Tuesday, January 12, 2010

Kultur at the Workplace - Opinions

I know I saw I was going to do Interviews next but I am inspired by the following clip to write up my experience with German culture and opinions a little early.



This video is obviously an exaggeration but some truth lies within.

One day at work, this picture came up on my screen saver.

This is Baby Bird when he was about 1.5 for what most of you reading would assume is a Halloween picture. (Dumbo the Elephant if you need further clarification)

This was not so clear to my colleagues.

"Halloween is for scary costumes!" they exclaimed. "You can't dress up like elephants for Halloween!" they continued.

Let me stop you here for a second. They all know I am American. They all know I lived in America for most of my life. Why in the world are they arguing with me????? (Just to clarify-these were German nationals who have visited the US once or twice or who have never visited)
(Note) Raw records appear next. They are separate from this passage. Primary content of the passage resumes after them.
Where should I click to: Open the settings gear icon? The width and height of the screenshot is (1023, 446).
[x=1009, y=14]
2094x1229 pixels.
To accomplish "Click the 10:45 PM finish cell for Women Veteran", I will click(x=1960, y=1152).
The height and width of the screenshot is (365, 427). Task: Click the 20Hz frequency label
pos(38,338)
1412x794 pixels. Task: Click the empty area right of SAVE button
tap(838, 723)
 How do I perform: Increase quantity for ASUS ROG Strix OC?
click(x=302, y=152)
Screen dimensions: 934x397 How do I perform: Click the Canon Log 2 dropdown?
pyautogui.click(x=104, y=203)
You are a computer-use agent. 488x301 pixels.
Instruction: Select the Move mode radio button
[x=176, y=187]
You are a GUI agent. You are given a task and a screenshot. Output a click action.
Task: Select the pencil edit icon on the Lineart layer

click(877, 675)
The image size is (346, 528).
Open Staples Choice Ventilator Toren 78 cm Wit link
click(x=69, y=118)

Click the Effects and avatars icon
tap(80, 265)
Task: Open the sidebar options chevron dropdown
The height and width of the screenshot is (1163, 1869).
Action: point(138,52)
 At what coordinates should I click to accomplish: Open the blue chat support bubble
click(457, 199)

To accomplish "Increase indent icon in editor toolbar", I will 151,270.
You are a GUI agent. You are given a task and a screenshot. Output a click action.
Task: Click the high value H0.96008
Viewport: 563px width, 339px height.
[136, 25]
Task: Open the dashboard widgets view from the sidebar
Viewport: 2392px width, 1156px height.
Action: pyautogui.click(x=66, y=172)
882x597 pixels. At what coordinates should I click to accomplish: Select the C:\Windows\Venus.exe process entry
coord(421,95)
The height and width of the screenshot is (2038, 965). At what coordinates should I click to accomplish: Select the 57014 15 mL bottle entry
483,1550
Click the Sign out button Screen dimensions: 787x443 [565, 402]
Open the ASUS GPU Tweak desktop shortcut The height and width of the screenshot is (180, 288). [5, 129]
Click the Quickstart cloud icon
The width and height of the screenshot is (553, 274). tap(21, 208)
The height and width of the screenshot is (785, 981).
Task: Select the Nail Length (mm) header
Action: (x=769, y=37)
I tried explaining to them that besides the 10-15 year age range of mostly Y chromosomes, most people in the US don't dress up scary in America. Not to mention, 2-year-olds are just too cute to dress up anyway else!!!

"But I saw an American movie about Halloween and everyone was dressed up scary!" they still continued.

What can I say to that? {{throws up arms}}

I wish I could tell you I was exaggerating for this post but this was a real conversation between many educated people. I spoke with a few of them privately later and most freely admitted that Germans are an opinionated bunch. I also frequently see this attitude in meetings and until this conversation, I couldn't put my finger on exactly what was going on.

I have had to change the way I speak. Now, I basically just cut to the chase. They seem to appreciate it and I don't have to explain myself again anymore as often.

Although in the US, this attitude would come off as arrogant, it is seen as being confident and sure of yourself. Acting apologetic or prefacing sentences with contradictory arguments like I often do, is not a good way to get ahead in Germany as far as I can tell. Do your experiences mirror mine?

And I still don't think I convinced them that Americans don't have to dress up as vampires, witches and other scary creatures of the night. I dare not show them other Baby Bird's pictures of Halloween's Past.

After all, I am 25% German. :)

8 comments:

honeypiehorse said...

I find it refreshing. You know where you stand. Although I sometimes miss the shallow friendliness of American colleagues.

headbang8 said...

Don't get me started...

msnovtue said...

ROFL! it's not just in the workplace, tho. Although I've lived my whole life in the US, I know *exactly* what you mean--see, my Dad was German, and so were my Mom's parents (and by extension, her.)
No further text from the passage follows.